### PROBLEM DESCRIPTION
Please repeat everything from the line containing "Point to the label Наименование" down to the line containing "Point to the panel", substituting "panel label" for "panel letter" and leaving all else as it is.

____ SOURCE RECORDS

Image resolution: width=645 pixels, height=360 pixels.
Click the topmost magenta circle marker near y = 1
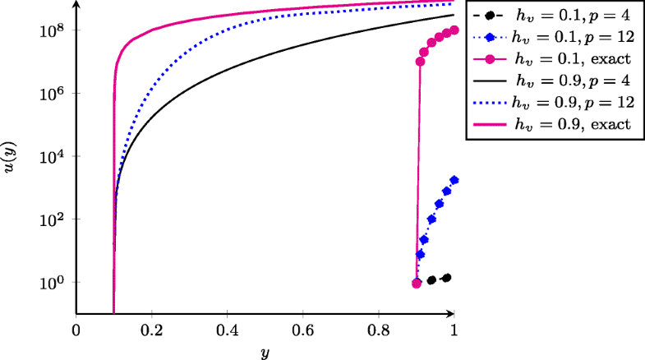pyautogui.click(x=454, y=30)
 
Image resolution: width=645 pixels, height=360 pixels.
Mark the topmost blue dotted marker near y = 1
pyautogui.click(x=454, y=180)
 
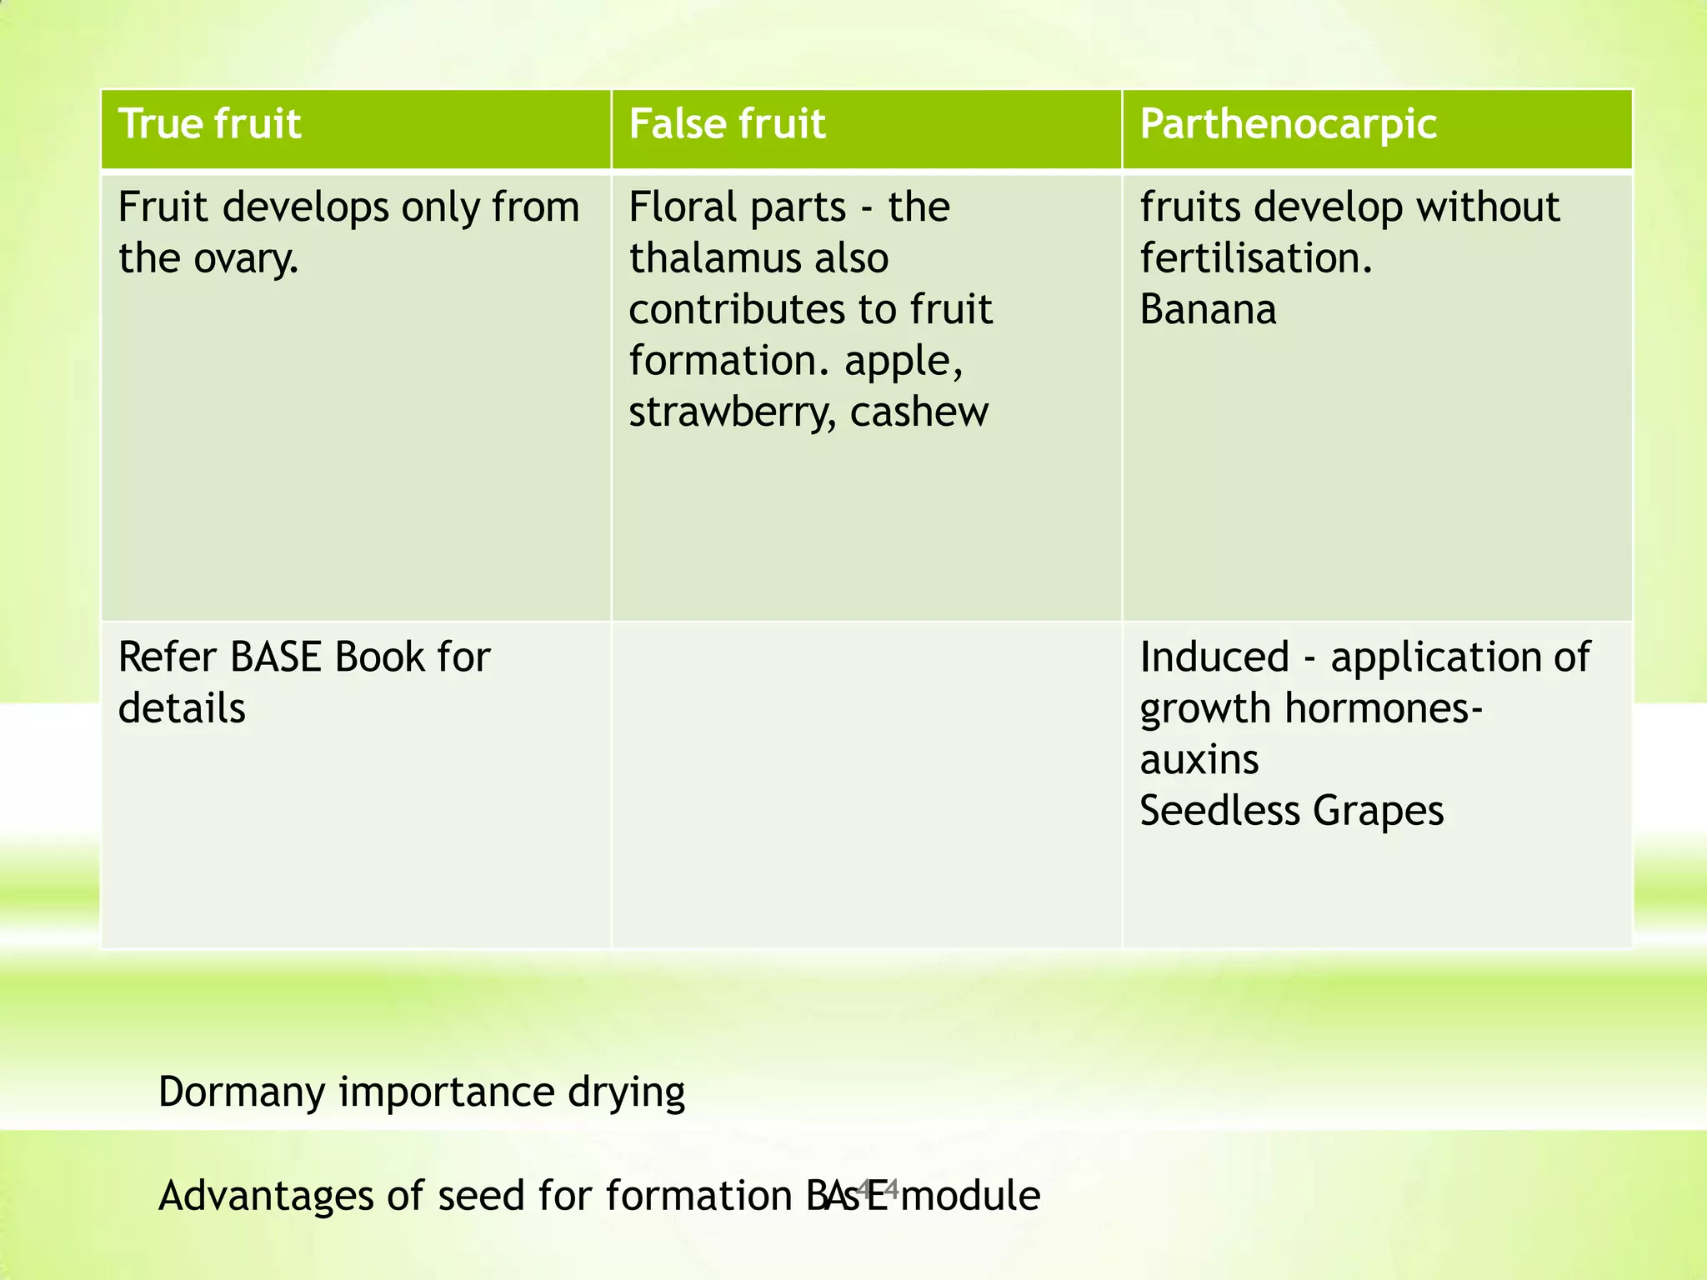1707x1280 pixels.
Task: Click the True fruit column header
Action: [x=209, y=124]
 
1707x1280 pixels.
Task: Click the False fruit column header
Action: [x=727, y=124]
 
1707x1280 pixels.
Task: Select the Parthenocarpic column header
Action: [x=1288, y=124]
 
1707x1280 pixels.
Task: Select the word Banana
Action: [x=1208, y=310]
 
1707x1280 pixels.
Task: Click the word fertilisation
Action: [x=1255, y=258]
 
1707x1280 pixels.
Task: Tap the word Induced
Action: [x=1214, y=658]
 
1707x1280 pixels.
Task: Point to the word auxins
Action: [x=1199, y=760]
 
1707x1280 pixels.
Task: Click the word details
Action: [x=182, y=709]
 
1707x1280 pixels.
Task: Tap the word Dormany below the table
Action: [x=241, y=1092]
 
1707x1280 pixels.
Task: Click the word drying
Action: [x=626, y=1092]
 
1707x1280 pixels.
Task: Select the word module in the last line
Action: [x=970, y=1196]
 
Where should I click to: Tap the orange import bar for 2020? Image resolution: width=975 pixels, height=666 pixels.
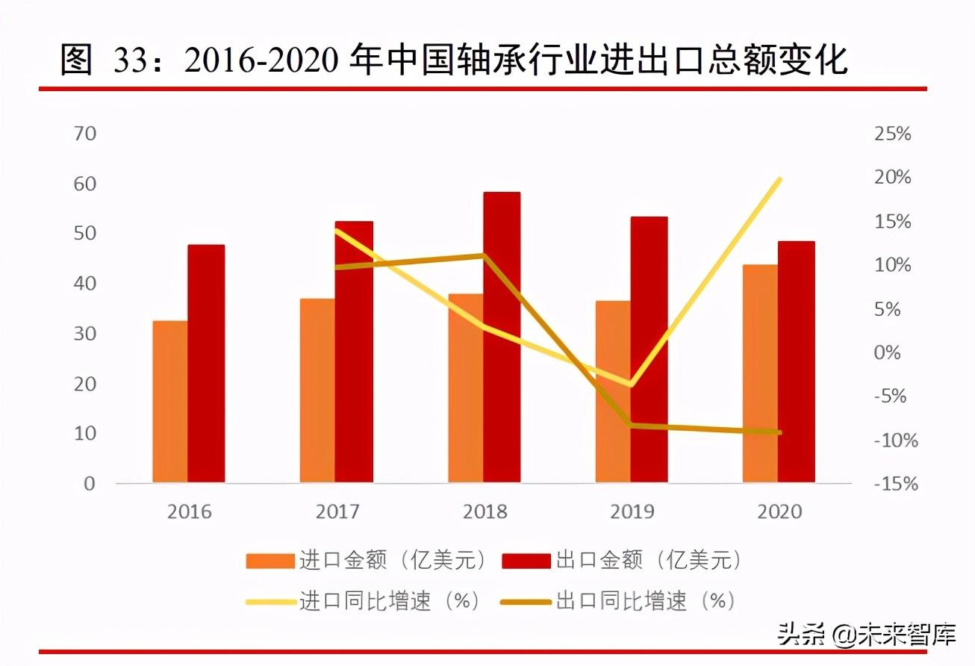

________
____ SOURCE RECORDS

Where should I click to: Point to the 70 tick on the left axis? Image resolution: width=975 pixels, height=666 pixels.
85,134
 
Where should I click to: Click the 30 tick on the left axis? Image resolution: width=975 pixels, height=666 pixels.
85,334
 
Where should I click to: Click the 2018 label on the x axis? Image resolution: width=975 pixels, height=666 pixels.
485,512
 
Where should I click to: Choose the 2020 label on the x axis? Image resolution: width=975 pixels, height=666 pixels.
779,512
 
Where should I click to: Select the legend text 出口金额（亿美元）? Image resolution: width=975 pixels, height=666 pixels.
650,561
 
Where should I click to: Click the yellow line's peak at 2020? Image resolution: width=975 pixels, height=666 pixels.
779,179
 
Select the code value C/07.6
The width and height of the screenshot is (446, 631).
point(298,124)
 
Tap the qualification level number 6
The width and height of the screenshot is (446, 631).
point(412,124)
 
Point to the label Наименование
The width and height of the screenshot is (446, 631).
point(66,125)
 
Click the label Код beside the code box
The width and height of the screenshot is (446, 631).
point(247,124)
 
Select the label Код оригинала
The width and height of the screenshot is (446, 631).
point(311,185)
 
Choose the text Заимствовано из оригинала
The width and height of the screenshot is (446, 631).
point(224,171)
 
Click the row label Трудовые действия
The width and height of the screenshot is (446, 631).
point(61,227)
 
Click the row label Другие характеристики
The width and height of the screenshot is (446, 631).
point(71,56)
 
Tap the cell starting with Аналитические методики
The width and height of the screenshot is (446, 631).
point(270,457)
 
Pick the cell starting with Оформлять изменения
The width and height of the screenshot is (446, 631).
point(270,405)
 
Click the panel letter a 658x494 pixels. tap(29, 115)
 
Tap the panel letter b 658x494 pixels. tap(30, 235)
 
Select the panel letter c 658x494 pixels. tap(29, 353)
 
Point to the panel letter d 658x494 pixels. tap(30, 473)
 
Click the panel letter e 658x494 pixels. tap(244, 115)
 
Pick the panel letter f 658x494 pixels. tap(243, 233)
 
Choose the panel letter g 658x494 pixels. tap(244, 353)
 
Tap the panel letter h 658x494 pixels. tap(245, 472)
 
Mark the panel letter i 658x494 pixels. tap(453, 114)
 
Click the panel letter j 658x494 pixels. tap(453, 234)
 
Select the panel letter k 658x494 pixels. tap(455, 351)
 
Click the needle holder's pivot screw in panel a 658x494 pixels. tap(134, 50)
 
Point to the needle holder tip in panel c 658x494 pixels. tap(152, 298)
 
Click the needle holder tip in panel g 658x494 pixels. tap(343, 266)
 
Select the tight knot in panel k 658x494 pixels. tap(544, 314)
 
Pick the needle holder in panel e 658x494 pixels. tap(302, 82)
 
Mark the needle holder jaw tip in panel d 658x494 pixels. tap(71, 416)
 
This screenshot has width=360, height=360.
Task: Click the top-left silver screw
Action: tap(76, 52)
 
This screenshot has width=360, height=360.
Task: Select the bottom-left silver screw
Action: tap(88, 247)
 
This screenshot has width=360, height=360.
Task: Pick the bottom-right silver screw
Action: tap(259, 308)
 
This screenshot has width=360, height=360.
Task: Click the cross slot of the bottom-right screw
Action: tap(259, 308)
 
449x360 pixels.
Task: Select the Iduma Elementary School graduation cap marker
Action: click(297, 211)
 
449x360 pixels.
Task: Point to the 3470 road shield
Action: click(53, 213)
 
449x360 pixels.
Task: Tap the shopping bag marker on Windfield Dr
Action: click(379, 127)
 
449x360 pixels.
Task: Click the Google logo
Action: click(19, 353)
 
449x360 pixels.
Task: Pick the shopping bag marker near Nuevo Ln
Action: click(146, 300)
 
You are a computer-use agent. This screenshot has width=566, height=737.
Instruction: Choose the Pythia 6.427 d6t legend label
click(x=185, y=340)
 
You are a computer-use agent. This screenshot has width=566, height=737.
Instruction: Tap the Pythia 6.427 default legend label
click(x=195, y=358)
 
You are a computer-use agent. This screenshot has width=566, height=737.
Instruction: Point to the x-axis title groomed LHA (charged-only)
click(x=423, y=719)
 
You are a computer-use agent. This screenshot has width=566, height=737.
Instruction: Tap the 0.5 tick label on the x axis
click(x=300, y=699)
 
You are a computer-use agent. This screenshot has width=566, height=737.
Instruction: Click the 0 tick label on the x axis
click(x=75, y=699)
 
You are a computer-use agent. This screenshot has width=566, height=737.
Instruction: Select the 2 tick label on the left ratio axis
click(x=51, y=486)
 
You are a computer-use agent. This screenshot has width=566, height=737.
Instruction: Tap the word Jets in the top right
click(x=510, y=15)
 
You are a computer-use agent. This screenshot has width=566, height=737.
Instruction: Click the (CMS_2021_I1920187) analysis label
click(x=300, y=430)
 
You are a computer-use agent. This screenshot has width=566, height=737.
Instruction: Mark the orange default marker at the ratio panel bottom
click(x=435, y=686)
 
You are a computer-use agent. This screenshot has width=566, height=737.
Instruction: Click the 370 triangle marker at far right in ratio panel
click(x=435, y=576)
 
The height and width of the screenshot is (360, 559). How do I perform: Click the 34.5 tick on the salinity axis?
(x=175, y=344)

________

### RESULT OF THE EXERCISE
Point to the label Наименование
The width and height of the screenshot is (446, 631).
point(66,125)
 
Click the label Код beside the code box
The width and height of the screenshot is (446, 631).
point(247,124)
 
Select the label Код оригинала
The width and height of the screenshot is (446, 631).
point(311,185)
 
Choose the text Заимствовано из оригинала
The width and height of the screenshot is (446, 631).
point(224,171)
 
Click the row label Трудовые действия
The width and height of the screenshot is (446, 631).
point(61,227)
 
Click the row label Другие характеристики
The width and height of the screenshot is (446, 631).
point(71,56)
 
Tap the cell starting with Аналитические методики
The width and height of the screenshot is (446, 631).
point(270,457)
 
Pick the cell starting with Оформлять изменения
The width and height of the screenshot is (446, 631).
point(270,405)
 
Click the panel label a 658x494 pixels. tap(29, 115)
 
Tap the panel label b 658x494 pixels. tap(30, 235)
 
Select the panel label c 658x494 pixels. tap(29, 353)
 
Point to the panel label d 658x494 pixels. tap(30, 473)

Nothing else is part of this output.